Provided records:
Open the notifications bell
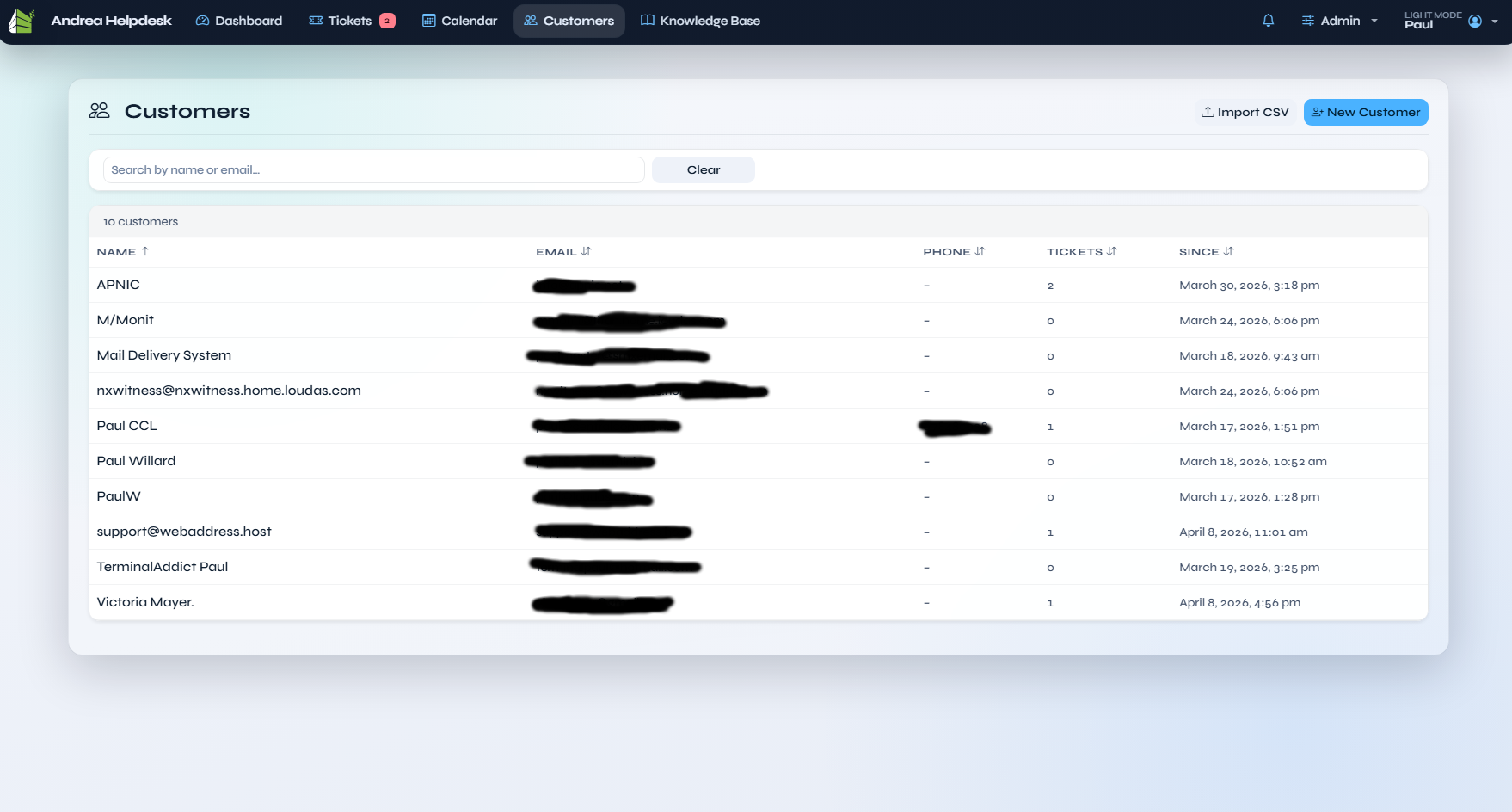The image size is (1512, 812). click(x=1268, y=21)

==

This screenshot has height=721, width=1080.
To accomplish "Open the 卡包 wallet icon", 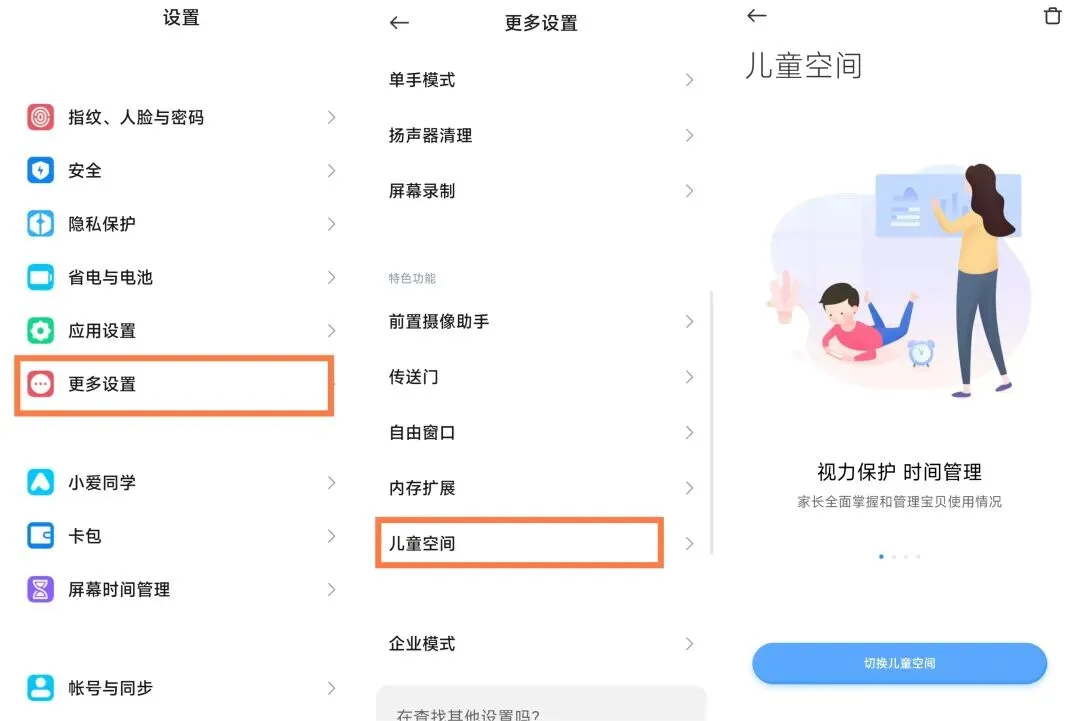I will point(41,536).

* * *

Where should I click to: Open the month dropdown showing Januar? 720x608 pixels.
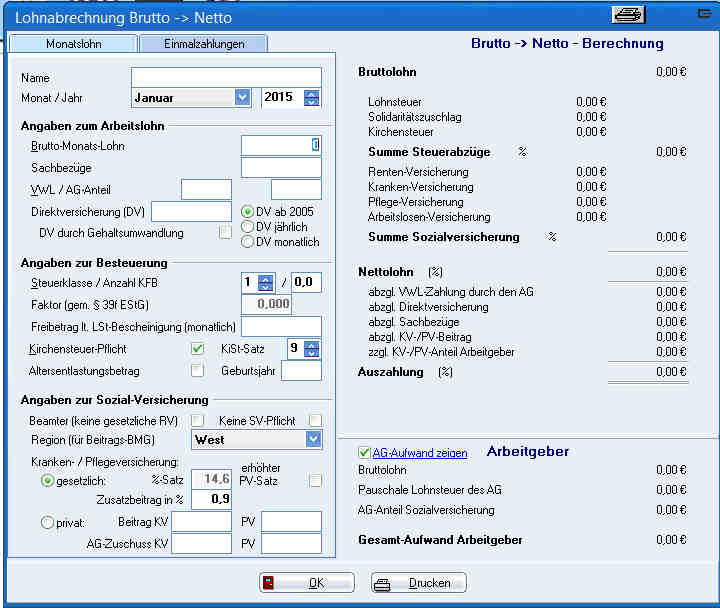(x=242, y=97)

Aim:
Please print the material from the line with "Where should I" up to and including the line with "(x=242, y=97)", and leave out the pictures.

Answer for this exercise:
Where should I click to: Open the month dropdown showing Januar? 720x608 pixels.
(x=242, y=97)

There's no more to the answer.